Odronextamab monotherapy in R/R DLBCL after progression with CAR T-cell therapy: Primary analysis of the ELM-1 study

• In patients with difficult-to-treat R/R DLBCL progressing after CAR T therapy, odronextamab monotherapy showed a 48% ORR and 32% CR rate.

• Odronextamab had a generally manageable safety profile, with low-grade CRS in 48% of patients, no ICANS, and Grade ≥3 infections in 20%.

Patients with relapsed/refractory (R/R) diffuse large B-cell lymphoma (DLBCL) progressing after chimeric antigen receptor T-cell therapy (CAR T) have dismal outcomes. The prespecified post-CAR T expansion cohort of the ELM-1 study investigated the efficacy and safety of odronextamab, a CD20×CD3 bispecific antibody, in patients with disease progression after CAR T. Sixty patients received IV odronextamab weekly for 4 cycles followed by maintenance until progression. The primary endpoint was objective response rate (ORR) by independent central review.

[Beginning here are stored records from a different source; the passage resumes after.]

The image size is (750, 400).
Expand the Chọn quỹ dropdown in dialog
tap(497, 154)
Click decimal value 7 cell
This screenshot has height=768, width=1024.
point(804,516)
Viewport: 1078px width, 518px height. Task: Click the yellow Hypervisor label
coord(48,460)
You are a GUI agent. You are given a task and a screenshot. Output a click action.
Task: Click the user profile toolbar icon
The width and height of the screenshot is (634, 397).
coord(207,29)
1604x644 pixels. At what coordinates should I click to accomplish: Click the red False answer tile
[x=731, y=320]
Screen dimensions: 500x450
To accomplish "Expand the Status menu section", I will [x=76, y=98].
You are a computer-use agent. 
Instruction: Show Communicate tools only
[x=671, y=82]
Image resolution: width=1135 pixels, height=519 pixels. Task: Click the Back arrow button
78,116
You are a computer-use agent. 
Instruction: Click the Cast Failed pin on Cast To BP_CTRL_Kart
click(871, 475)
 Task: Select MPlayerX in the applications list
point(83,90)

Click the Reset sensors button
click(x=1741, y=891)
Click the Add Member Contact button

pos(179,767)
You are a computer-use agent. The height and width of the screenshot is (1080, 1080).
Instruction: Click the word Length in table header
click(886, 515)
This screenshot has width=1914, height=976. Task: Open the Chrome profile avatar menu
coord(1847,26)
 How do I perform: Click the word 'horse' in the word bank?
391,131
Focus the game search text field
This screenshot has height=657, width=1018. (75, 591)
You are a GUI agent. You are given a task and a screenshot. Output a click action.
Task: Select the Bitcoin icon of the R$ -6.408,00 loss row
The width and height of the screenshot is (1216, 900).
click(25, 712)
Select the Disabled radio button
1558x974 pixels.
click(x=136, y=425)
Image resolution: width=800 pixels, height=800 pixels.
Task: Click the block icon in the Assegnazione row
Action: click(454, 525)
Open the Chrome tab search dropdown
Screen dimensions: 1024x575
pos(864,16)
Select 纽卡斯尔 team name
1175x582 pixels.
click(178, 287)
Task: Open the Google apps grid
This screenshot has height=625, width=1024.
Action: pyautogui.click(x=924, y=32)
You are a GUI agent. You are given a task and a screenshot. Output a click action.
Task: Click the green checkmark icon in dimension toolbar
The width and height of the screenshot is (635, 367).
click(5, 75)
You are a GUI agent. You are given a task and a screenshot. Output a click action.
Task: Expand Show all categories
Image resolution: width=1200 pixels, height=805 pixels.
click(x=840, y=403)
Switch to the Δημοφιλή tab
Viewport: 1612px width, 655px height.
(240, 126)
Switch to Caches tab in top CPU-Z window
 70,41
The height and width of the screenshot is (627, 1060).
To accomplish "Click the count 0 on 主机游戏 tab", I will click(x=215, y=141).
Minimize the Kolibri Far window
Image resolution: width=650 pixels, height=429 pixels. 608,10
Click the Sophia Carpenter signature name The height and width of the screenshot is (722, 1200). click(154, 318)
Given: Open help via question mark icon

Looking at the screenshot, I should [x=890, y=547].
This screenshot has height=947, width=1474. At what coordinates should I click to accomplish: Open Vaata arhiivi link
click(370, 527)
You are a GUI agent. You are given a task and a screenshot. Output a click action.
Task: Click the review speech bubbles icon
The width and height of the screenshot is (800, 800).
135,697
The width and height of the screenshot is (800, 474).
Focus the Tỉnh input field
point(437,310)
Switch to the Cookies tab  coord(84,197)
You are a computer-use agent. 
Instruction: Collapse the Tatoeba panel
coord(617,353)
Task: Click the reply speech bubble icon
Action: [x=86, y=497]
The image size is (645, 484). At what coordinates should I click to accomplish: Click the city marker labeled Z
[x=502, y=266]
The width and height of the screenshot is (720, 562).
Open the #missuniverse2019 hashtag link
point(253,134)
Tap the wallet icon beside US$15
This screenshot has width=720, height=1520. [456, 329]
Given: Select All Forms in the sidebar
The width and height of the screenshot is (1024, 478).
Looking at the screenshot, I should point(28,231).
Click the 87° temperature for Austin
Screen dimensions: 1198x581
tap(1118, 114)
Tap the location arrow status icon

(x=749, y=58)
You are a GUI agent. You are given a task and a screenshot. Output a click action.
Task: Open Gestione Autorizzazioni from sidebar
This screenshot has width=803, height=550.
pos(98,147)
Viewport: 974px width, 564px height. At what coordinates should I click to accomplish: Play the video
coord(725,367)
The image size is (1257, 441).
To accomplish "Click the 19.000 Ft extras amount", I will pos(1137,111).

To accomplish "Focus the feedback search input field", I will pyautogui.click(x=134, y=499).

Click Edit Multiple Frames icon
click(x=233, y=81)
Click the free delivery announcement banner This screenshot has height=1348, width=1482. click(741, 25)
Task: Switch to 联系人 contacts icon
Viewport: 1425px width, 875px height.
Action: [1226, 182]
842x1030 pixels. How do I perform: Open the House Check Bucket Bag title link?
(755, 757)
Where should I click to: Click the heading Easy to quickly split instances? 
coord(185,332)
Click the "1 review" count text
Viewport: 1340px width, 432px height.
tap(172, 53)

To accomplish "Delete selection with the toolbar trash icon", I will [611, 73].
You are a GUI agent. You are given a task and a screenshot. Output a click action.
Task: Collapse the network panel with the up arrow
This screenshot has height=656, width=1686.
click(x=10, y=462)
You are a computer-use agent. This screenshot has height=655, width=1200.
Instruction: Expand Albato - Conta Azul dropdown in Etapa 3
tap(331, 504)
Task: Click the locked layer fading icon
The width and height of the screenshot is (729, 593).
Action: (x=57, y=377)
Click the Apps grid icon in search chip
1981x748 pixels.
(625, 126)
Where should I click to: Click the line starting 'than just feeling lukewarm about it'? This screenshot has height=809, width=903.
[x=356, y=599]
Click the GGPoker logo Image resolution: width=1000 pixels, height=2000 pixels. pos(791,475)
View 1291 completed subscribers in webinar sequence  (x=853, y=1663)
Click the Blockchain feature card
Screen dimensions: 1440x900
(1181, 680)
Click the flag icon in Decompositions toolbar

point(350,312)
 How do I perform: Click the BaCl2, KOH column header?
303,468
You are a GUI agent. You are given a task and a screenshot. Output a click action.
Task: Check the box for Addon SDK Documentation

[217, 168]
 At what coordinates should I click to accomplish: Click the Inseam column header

The median number of prior lines of therapy was 3 (range 2-9), 71.7% were refractory to CAR T, and 48.3% relapsed within 90 days of CAR T. After a median follow-up of 16.2 months, ORR and complete response (CR) rate were 48.3% and 31.7%, respectively. Responses were similar across prior CAR T products and time to relapse on CAR T. Median duration of response was 14.8 months and median duration of CR was not reached. Median progression-free survival and overall survival were 4.8 months and 10.2 months, respectively. The most common treatment-emergent adverse event was cytokine release syndrome (48.3%; no Grade ≥3 events). No cases of immune effector cell-associated neurotoxicity syndrome were reported. Grade ≥3 infections occurred in 12 patients (20.0%), two of which were COVID-19. Odronextamab monotherapy demonstrated encouraging efficacy and generally manageable safety, supporting its potential as an off-the-shelf option for post-CAR T patients. This trial was registered at www.clinicaltrials.gov as #NCT02290951.